The top Republican in New Jersey's Assembly wants to amend the state constitution to require that voting districts don’t favor a political party by more than 10 percent.
Assembly Minority Leader Jon Bramnick says the lack of competitive districts leaves too many voters without a meaningful choice.
“It creates polarization in society because if you’re running in a very conservative district, you’re playing to the conservative wing. If you’re running in a very liberal district, you’re playing to the liberal wing. And that’s why you see no middle left in America or in New Jersey.”
Bramnick has been trying for more than two years to get the Democrat-controlled legislature to act on his proposed amendment but acknowledges it's unlikely the plan would get enough votes to put it on the ballot.
“That amendment would require districts to be as competitive as possible. Who could possibly be against that? People who want to keep their job in Trenton. I get it. But who would be against it in the real world?”

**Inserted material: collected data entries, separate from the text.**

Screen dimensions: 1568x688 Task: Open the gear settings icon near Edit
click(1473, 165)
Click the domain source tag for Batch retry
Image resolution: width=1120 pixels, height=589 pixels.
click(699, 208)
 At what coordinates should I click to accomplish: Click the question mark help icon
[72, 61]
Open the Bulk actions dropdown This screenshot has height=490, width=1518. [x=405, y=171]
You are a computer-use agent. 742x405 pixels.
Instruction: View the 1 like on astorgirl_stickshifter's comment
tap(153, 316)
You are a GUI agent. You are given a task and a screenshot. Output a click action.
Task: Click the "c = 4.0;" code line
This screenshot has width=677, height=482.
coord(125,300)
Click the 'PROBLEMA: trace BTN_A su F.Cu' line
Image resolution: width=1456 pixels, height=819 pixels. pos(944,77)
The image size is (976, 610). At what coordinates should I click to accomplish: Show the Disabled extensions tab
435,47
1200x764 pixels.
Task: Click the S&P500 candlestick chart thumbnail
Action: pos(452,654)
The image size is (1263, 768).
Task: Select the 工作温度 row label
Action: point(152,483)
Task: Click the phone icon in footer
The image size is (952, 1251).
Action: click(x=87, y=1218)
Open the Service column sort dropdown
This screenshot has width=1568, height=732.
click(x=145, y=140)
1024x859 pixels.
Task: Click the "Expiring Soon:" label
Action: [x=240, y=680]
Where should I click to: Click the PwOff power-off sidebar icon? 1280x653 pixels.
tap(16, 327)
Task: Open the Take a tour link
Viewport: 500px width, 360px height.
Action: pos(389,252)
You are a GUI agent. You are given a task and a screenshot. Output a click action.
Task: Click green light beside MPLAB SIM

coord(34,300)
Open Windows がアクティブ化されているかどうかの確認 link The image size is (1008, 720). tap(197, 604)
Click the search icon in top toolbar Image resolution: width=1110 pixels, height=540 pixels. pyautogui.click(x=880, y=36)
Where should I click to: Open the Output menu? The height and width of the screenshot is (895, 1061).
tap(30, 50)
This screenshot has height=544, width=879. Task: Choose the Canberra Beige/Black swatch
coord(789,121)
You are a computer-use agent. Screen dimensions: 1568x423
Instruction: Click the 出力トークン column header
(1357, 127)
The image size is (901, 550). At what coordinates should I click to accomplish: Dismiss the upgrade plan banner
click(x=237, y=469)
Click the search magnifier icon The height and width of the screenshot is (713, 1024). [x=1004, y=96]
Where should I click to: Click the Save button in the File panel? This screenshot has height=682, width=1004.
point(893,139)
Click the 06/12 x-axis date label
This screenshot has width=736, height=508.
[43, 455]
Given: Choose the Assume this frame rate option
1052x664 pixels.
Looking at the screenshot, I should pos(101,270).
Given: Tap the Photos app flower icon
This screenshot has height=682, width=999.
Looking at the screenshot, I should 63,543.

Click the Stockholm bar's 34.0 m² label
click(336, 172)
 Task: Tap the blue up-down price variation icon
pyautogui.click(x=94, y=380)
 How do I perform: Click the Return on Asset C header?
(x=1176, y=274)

Bramnick says he might take legal action to ensure more competitive districts.
“Would I consider a lawsuit here if I thought I could win? Absolutely. But at this point we’re waiting for some court decisions at the federal level. I’ll have to wait to see what some of the Supreme Court decisions will be in the next six months.”
Bramnick says the 2011 legislative district map doesn't sufficiently promote competition.
A new map won’t be crafted until after the 2020 census.